Now we'll create a separate test dataset for evaluating the model after DPO training.

## Test Data Format

The test data has a different format from training data - it only contains questions and numeric answers (no positive/negative pairs).

**Example format:**
```json
{"question": "79-7=?", "answer": 72}
{"question": "x+55=95,x=?", "answer": 40}
```

### Strategy:
1. Reuse the `generate_data()` function with 100 samples per operator (→ ~400 total test samples)
2. Extract the question and answer from the positive examples using regex
3. Store in simplified question-answer format for evaluation

In [None]:
import json
import re

output_file = "/home/users/ntu/cong045/scratch/school/sc3000/NanoGPT-Math/data/dpo_test_data.json"

processed_data = []

test_data = generate_data(100)

for item in test_data:
    positive = item["positive"]
    
    question_match = re.match(r'^(.+?)\s+The answer is', positive)
    if question_match:
        question = question_match.group(1)
    else:
        continue
        
    answer_match = re.search(r'The answer is (-?\d+)', positive)
    if answer_match:
        answer = int(answer_match.group(1))
    else:
        continue
    
    processed_data.append({"question": question, "answer": answer})
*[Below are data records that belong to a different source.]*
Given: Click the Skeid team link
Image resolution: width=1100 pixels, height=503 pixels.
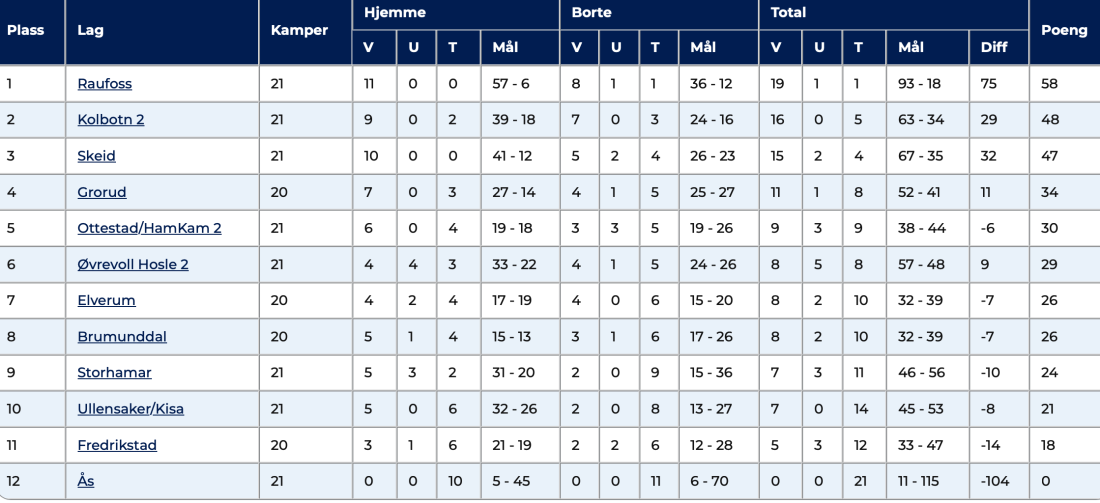Looking at the screenshot, I should point(96,156).
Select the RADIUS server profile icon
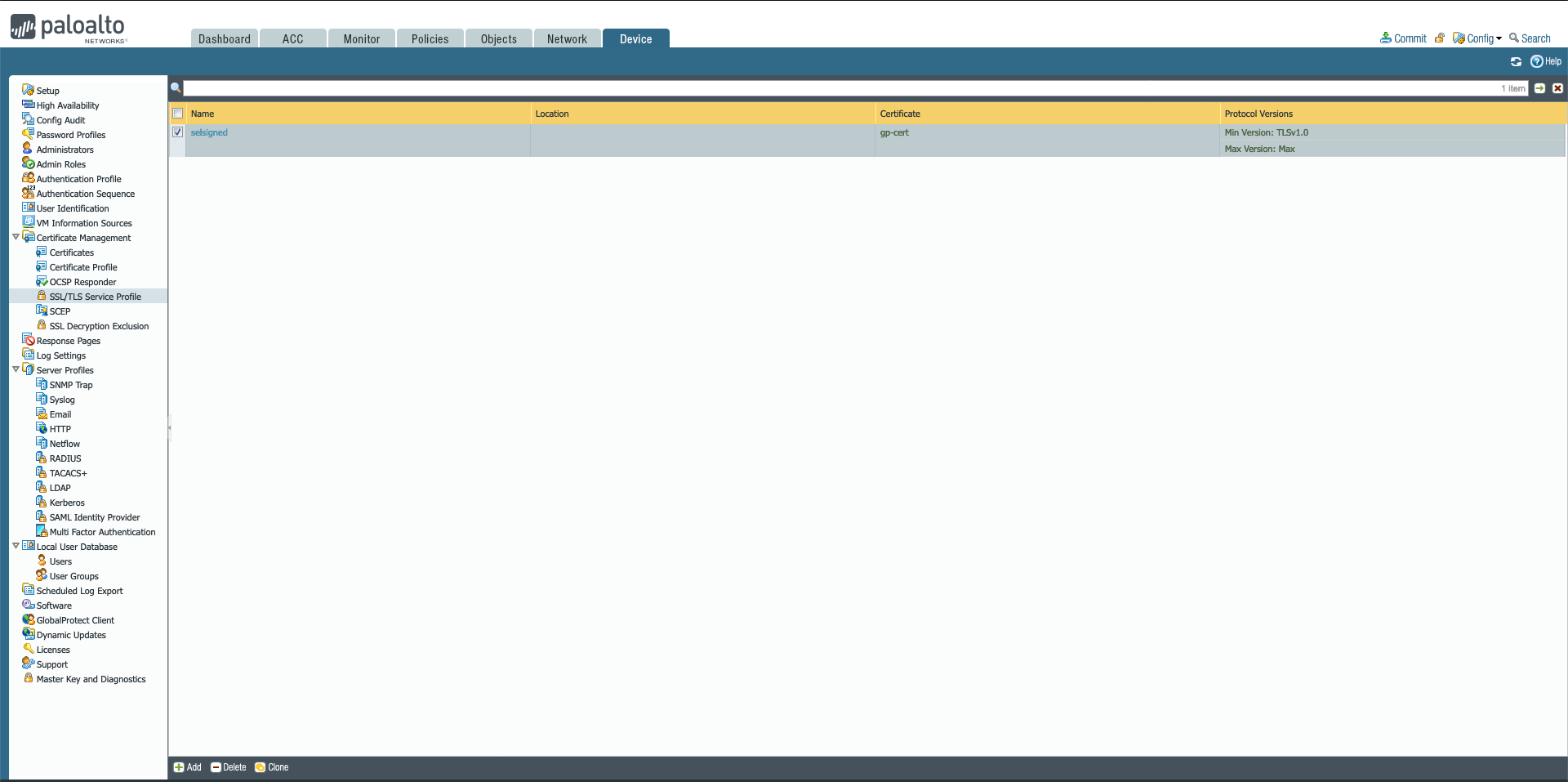Viewport: 1568px width, 782px height. pyautogui.click(x=42, y=458)
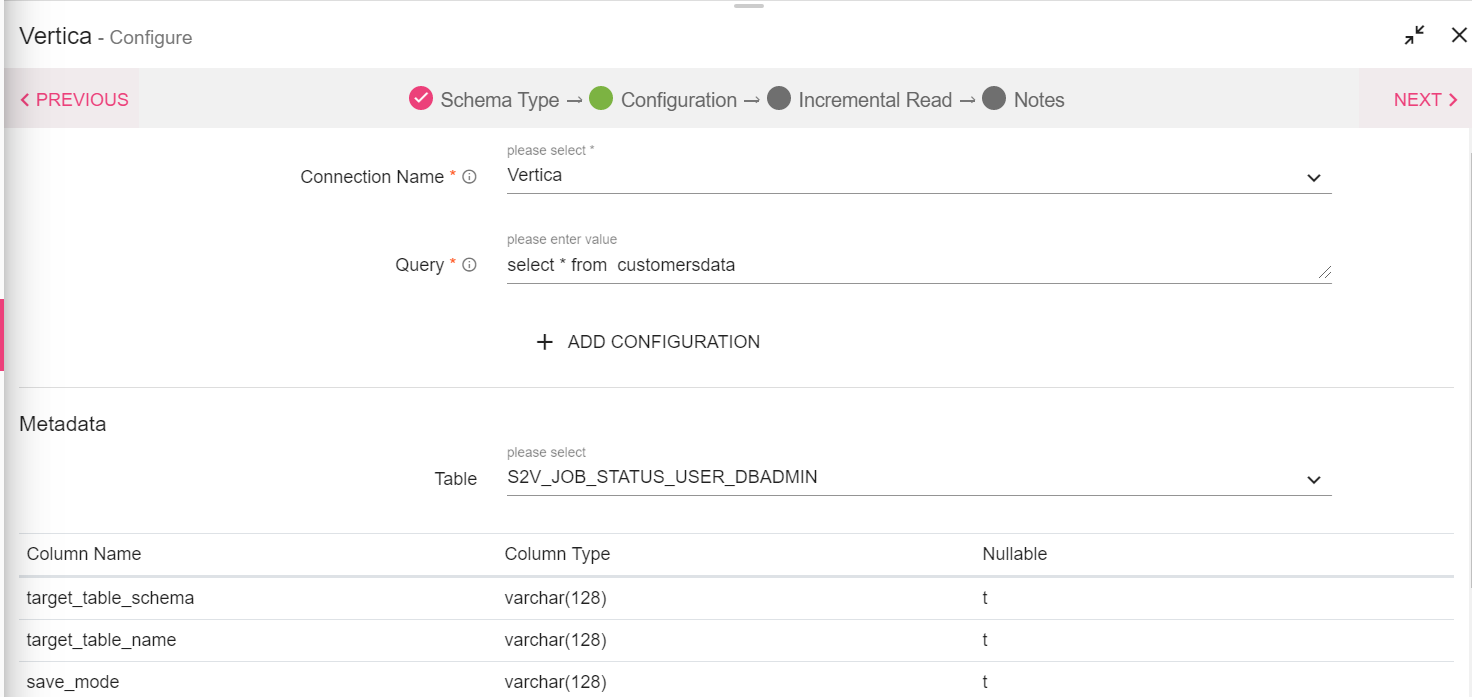Click the Schema Type checkmark step icon
The width and height of the screenshot is (1472, 697).
pyautogui.click(x=421, y=98)
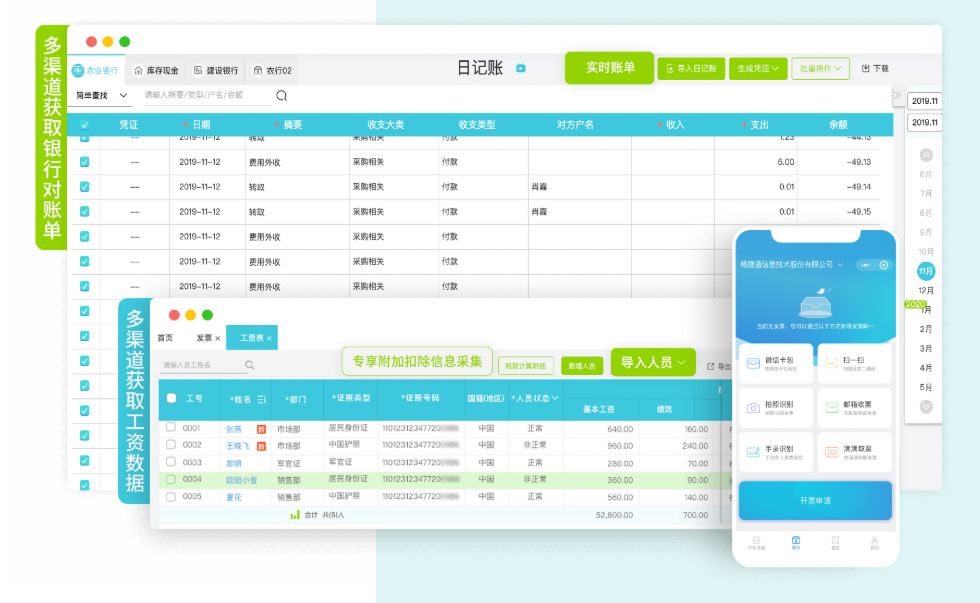Click the search magnifier icon in 日记账
The height and width of the screenshot is (603, 980).
[282, 96]
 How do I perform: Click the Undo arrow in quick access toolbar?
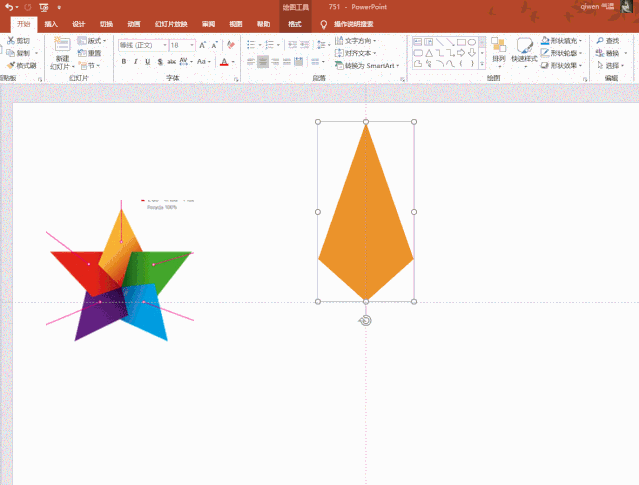[10, 7]
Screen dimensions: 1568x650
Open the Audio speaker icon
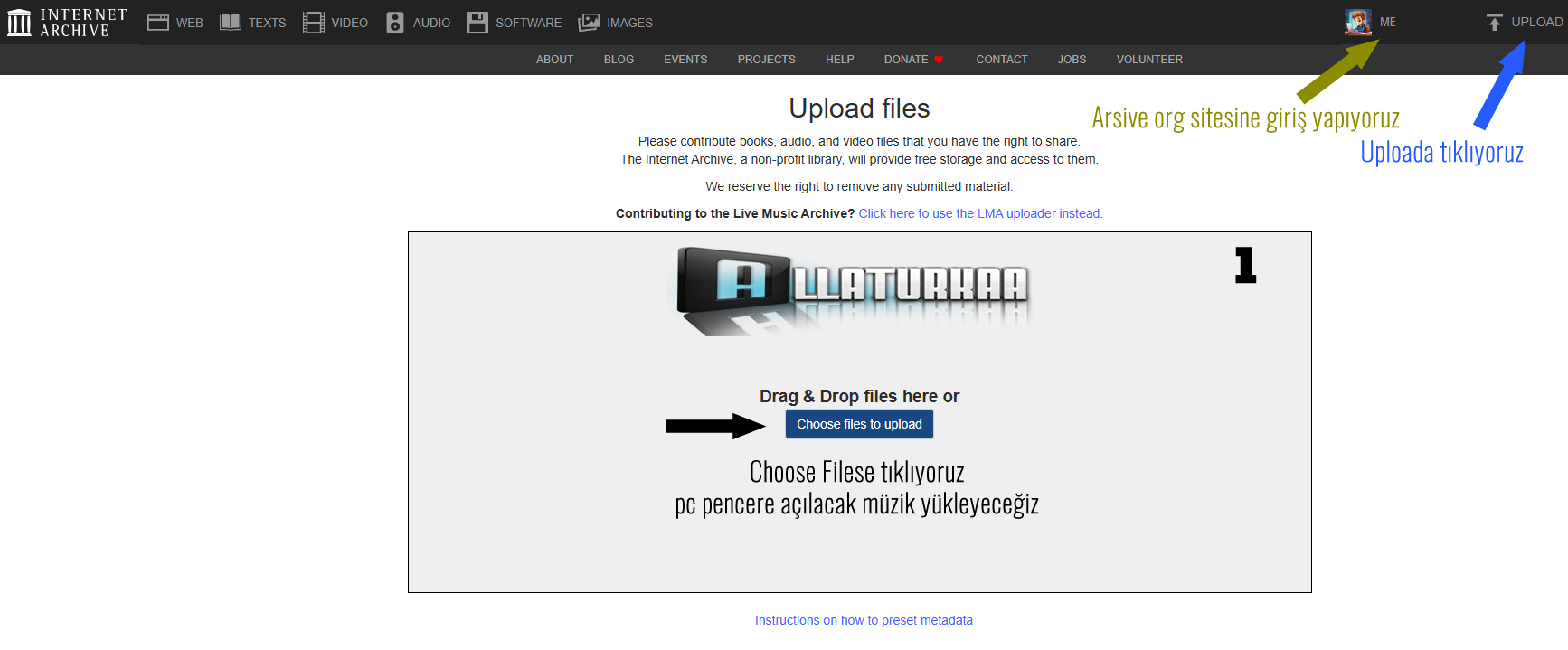[x=395, y=23]
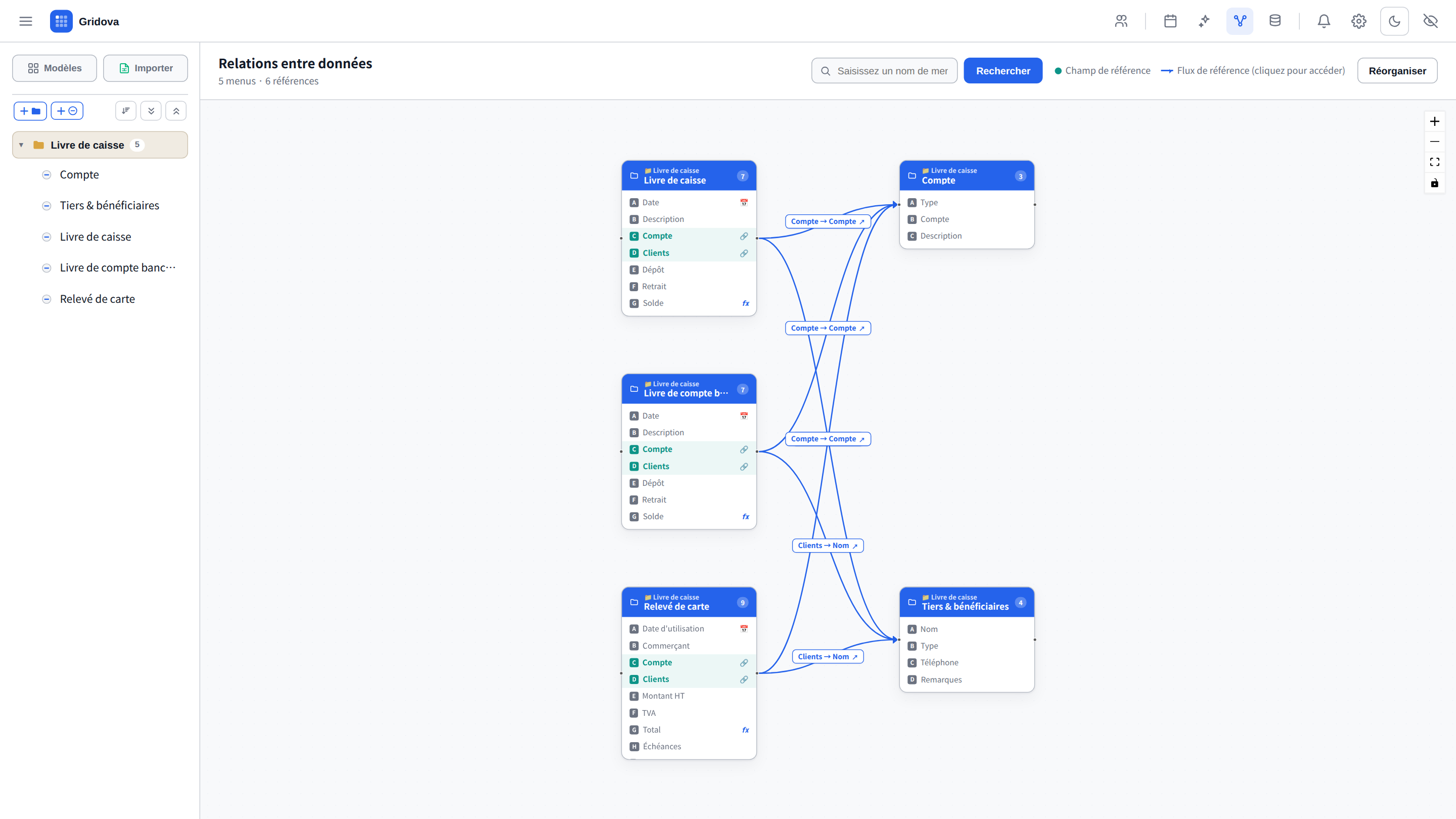Toggle dark mode moon button

(1394, 21)
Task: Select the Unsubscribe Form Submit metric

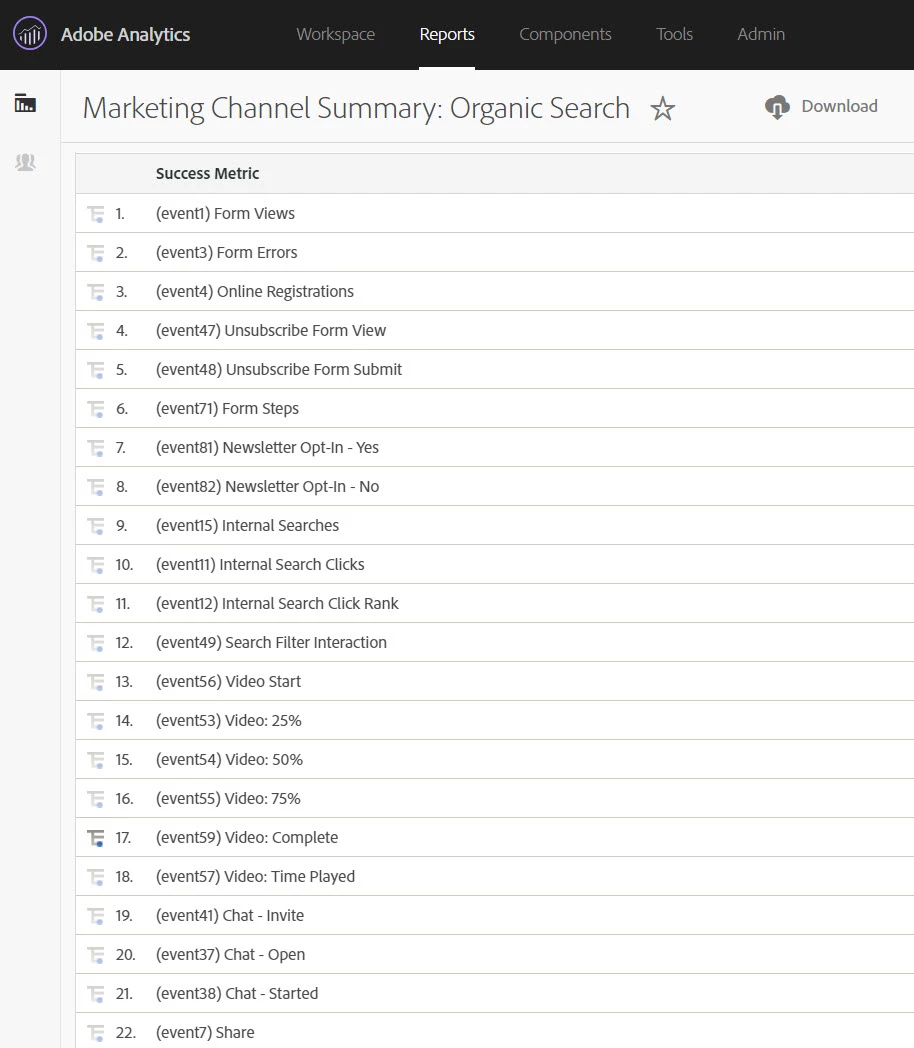Action: tap(279, 370)
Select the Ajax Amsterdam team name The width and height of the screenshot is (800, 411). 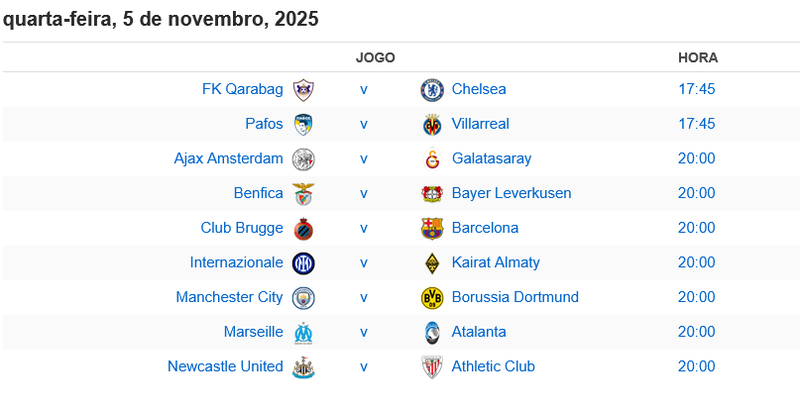(228, 158)
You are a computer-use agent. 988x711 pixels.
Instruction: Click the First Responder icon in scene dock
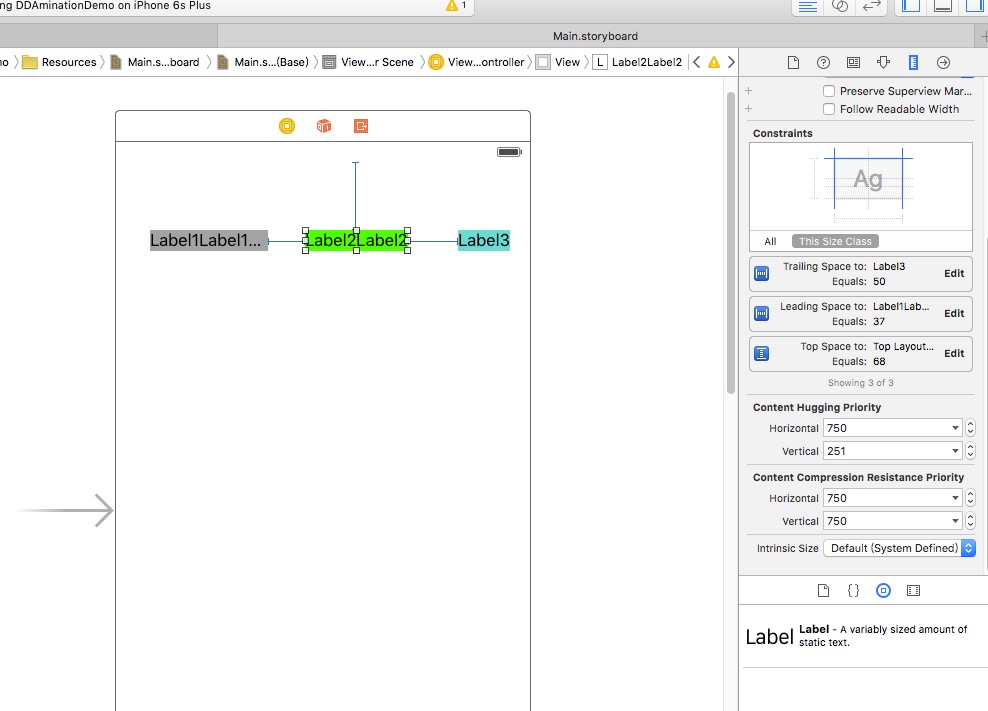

with open(output_file, "w") as f:
    for item in processed_data:
        f.write(json.dumps(item) + "\n")

print(f"Processed {len(processed_data)} test samples")
print(f"Sample: {processed_data[0]}")


## Summary

This notebook has successfully generated:

### 1. Training Data (~400,000 samples)
- **File**: `dpo_data.json`
- **Format**: `{"positive": "...", "negative": "Sorry, I don't know."}`
- **Purpose**: DPO training to teach the model to solve problems instead of refusing

### 2. Test Data (~400 samples)
- **File**: `dpo_test_data.json`
- **Format**: `{"question": "...", "answer": ...}`
- **Purpose**: Evaluate model performance after training

### Coverage
The dataset covers **four arithmetic operations** (+, -, *, /) with **multiple question formats**:
- Direct calculations: `49+51=?`
- Algebraic equations: `x-49=51,x=?`

This comprehensive coverage ensures the model learns to handle various problem types.